John tomó la cucharilla de la mano de Sherlock y volvió a hundirla en el pastelillo, con la boca haciéndosele agua por la anticipación. Cada pequeño fragmento de masa, cada pieza de fruta, cada gota de mermelada era una exquisitez para el paladar. Tanto disfrutó de la ración de quiche que casi no era consciente de la mirada divertida de Sherlock, que le observaba comer acodado en la mesa, sosteniéndose la barbilla con la mano.
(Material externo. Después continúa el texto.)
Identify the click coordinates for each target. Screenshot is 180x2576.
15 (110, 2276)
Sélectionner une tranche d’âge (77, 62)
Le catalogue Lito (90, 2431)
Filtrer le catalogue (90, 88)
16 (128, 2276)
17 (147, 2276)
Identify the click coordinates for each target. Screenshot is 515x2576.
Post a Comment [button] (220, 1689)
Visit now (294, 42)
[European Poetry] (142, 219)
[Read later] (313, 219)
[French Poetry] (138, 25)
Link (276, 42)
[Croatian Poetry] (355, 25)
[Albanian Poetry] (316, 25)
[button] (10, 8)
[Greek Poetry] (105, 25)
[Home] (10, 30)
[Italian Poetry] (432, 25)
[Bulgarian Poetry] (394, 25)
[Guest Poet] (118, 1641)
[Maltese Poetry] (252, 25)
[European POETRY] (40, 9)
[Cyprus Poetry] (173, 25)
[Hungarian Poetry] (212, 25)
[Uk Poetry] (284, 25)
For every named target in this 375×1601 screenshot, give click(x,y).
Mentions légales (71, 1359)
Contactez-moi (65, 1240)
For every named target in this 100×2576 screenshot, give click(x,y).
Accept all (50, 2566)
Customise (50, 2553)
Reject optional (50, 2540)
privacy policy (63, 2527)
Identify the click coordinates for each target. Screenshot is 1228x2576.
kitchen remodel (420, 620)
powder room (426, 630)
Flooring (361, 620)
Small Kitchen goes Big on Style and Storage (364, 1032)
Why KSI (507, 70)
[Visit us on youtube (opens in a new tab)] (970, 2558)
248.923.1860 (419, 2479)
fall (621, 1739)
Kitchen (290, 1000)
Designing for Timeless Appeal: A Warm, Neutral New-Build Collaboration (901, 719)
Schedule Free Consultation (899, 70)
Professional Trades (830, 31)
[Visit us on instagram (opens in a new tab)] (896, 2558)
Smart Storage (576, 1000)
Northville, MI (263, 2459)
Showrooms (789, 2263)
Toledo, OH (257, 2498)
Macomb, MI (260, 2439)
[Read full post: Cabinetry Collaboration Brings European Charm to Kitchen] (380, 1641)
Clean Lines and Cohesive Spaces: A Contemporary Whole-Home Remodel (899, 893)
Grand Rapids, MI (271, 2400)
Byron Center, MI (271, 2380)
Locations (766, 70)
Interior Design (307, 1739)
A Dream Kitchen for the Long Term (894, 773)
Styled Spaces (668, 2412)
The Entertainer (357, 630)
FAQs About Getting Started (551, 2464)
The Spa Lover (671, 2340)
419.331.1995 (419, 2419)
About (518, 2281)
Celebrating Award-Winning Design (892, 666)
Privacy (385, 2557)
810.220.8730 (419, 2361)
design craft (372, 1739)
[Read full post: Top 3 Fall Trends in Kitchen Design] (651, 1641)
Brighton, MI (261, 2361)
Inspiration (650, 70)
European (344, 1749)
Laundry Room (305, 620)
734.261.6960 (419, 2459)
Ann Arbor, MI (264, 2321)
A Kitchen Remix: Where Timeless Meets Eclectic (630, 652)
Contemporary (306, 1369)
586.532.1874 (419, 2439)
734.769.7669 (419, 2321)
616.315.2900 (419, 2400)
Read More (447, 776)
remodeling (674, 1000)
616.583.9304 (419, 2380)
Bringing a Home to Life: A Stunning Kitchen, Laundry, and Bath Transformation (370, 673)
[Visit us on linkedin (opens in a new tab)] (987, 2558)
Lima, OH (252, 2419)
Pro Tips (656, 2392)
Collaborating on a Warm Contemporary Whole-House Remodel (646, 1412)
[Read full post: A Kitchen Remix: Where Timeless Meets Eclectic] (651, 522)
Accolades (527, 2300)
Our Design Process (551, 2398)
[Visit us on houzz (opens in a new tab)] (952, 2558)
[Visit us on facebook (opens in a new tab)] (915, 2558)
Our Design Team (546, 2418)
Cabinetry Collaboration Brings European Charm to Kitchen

—Suerte que no te gustaban los dulces...— comentó, socarrón, ante la cara de frustración de John al ver que su pastel se había acabado.

—Oh, déjalo ya, ¿vale?

—Me alegro de haber acertado, en el pastel y en la razón por la que no compras mis dulces... Si ahora fueras tan amable de confirmar que mi sospecha de que tu situación económica se debe a deudas de juego es infundada, me harías un gran favor.

Al oír esas palabras, John, que ya estaba ruborizado de vergüenza, directamente se horrorizó y contestó sin pensárselo.

—¡Oh, no, claro que no es eso! Me gusta jugar, pero no suelo apostar dinero. Es solo que mi padre murió hace un año, y desde entonces el negocio que llevaba con mi madre está al borde de la ruina, así que le envío a mi madre la mitad de mi salario.

Sherlock se echó hacia atrás en la silla con una expresión complacida.

—Debo decir que estoy aliviado— comentó.

John enarcó una ceja.

—¿Por?

—Porque eso significa que no hay ninguna razón por la que no pueda aceptarte una cita.

El joven médico se atragantó con su propia saliva.

—¡¿Qué?! ¿Quién ha hablado de pedirte una cita?

El pastelero se rió, complacido, y se levantó de la silla, empezando a caminar hacia la trastienda.

—Tú, por supuesto, desde la primera vez que te quedaste embobado mirándome desde la calle—. Se detuvo a mirar a John desde el marco de la puerta, con una sonrisa pícara y un sugestivo movimiento de cejas—. ¿O solo pensabas seguir mirando pero sin atreverte a probar, como con los pasteles?

El cerebro de John, por suerte, decidió despertar al fin y reaccionar a la obvia indirecta, y el joven médico no tardó ni un segundo en seguir a Sherlock tras la puerta de la trastienda, sonriendo.